Write small numbers beside each of the nine dots to help you draw out the solution. Starting with the top left dot and moving across the rows, start with 1, 2 and 3. The second row will be 4, 5 and 6, and the final row is 7, 8 and 9.

Place the pencil about one extra space's distance diagonally down from dot 9. Your first line must connect dots 9, 5 and 1, but the solution requires starting outside the box.

Draw the second line from dot 1 across dots 2 and 3, continuing past the last dot until the line is even from where your first line started.
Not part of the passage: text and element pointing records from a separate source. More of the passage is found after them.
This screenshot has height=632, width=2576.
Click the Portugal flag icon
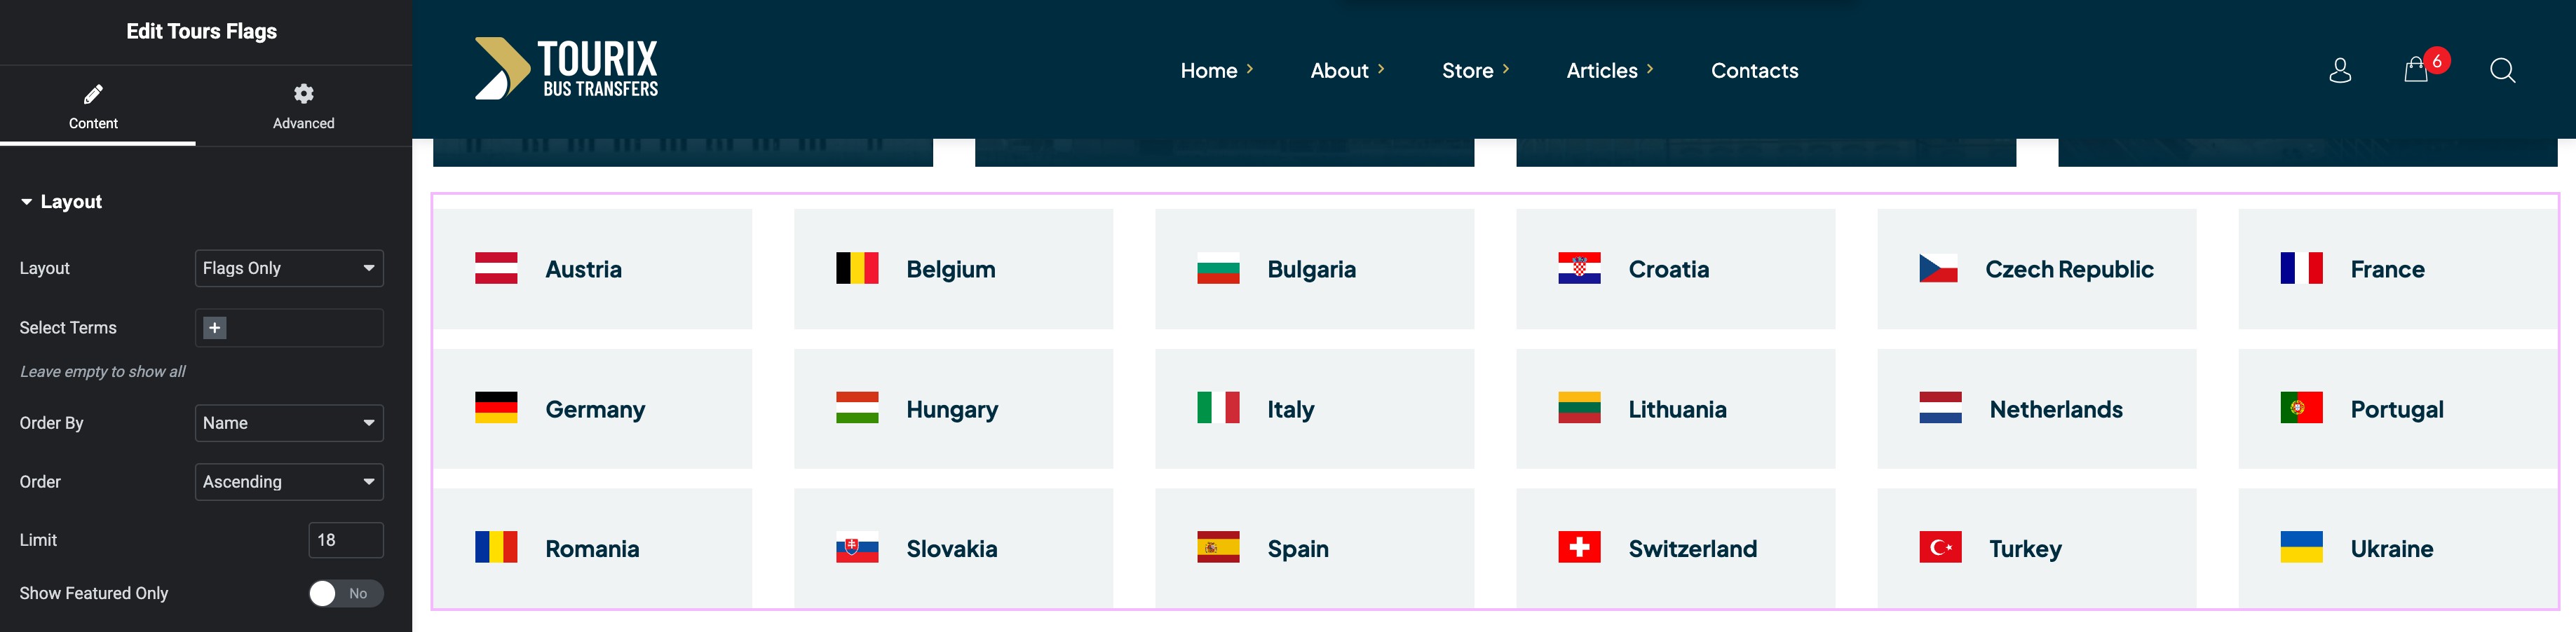[x=2301, y=408]
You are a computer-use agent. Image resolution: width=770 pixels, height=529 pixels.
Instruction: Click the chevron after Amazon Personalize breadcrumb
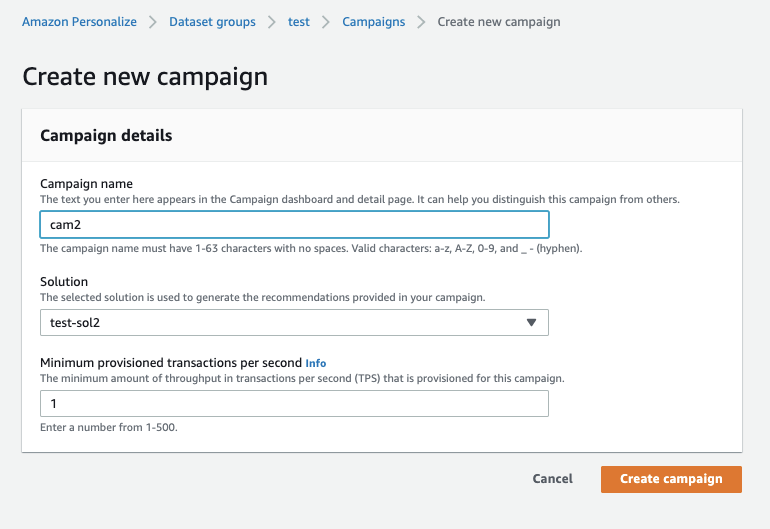point(152,22)
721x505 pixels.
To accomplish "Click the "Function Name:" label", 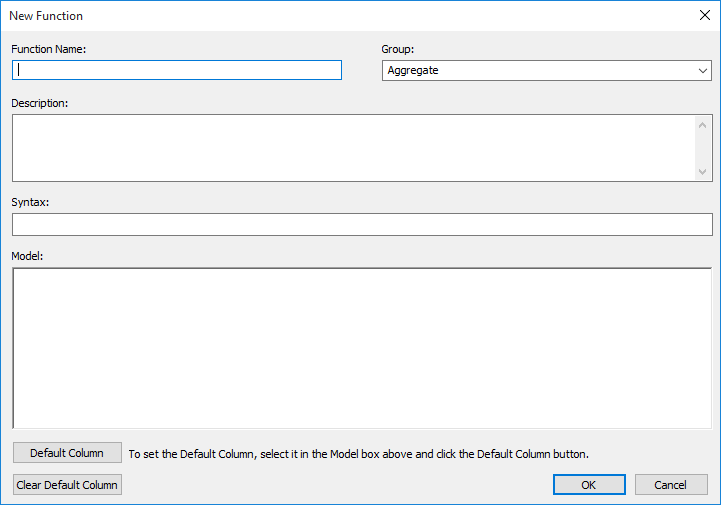I will point(49,49).
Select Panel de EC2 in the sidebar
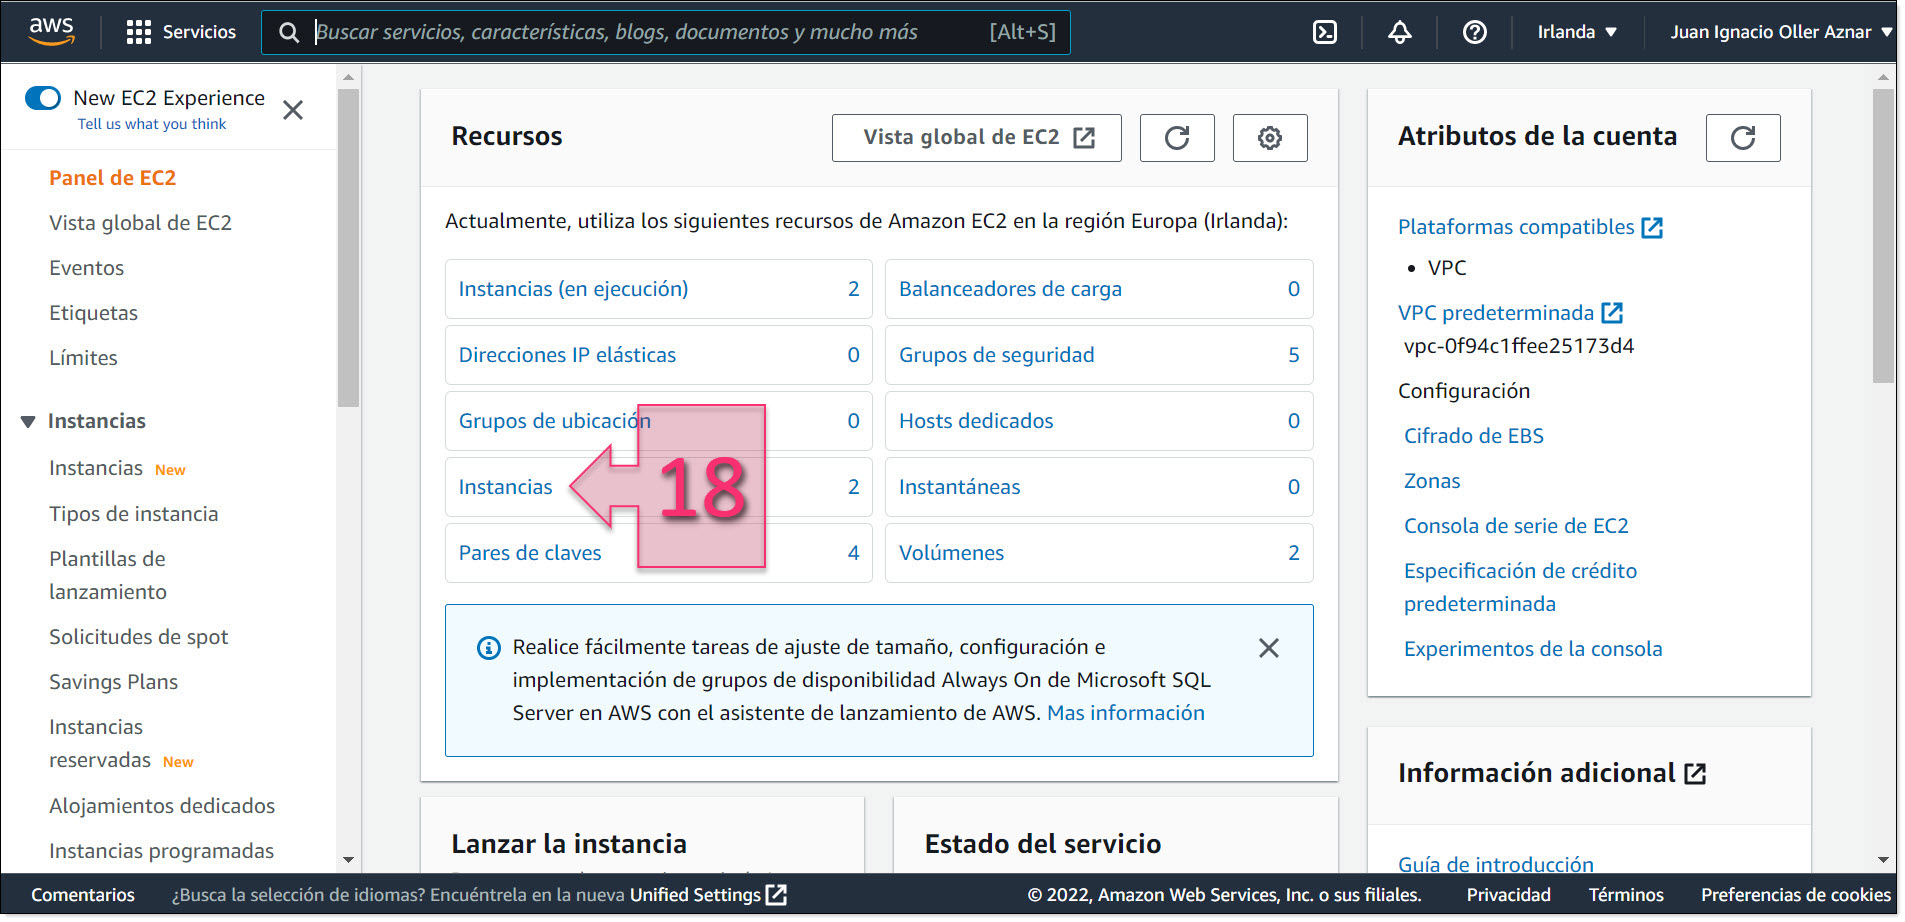 [112, 177]
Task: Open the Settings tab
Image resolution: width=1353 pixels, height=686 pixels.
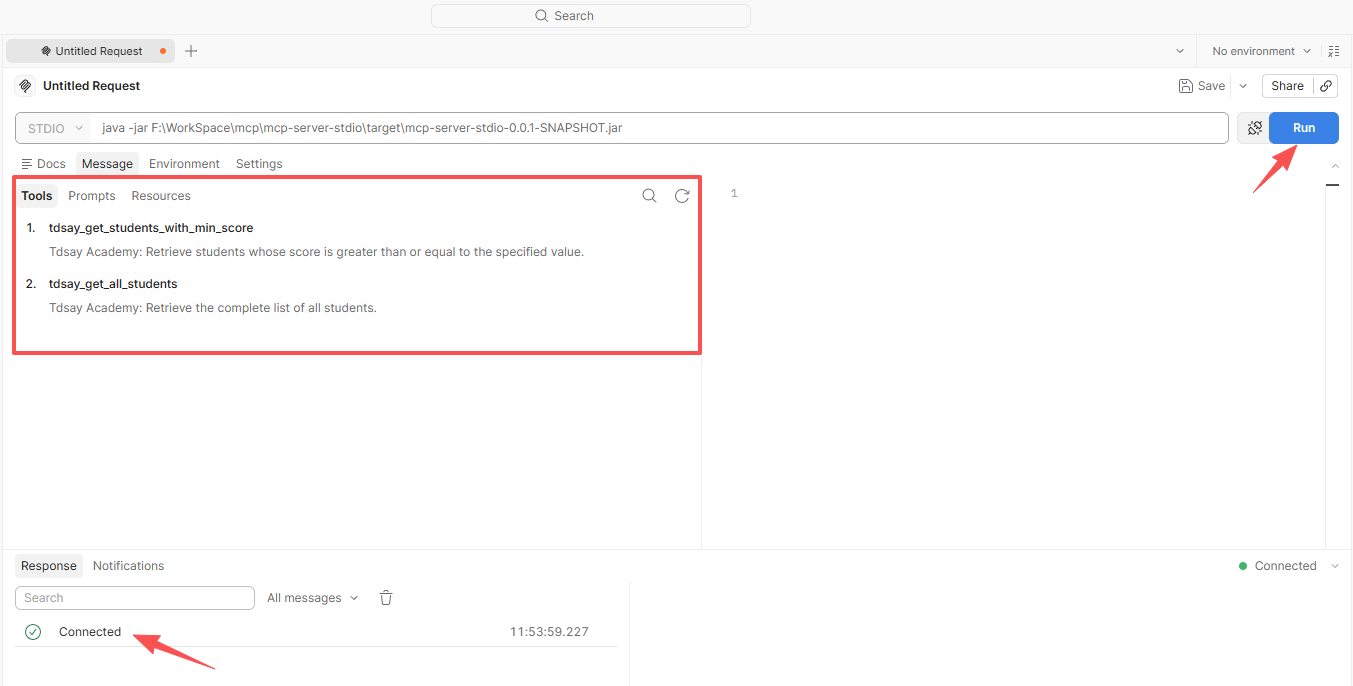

The line should be long enough so your pencil is diagonal with dot 6.

Draw the third line down across dot 6 and dot 8, stopping when the pencil is aligned with the first column above.

Draw the fourth line up, crossing dots 7, 4 and 1. All nine dots have been connected, and you've drawn an arrow slightly larger than the box of dots itself.
Tips & Warnings
 This exercise is used to think outside the box since the solution literally demands it; some will try to draw lines within the confines of the "box" the dots form, but the solutions require poking outside.
 This is not the only solution available; try starting with a different dot and seeing where the lines can take you.
 Each solution, of course, can be mirrored and still result in the same success thanks to the box's symmetry.
 Remember the purpose of this exercise is to think outside the box, so use all four lines; just making an S or a Z with three lines across each row doesn't take much effort to figure out.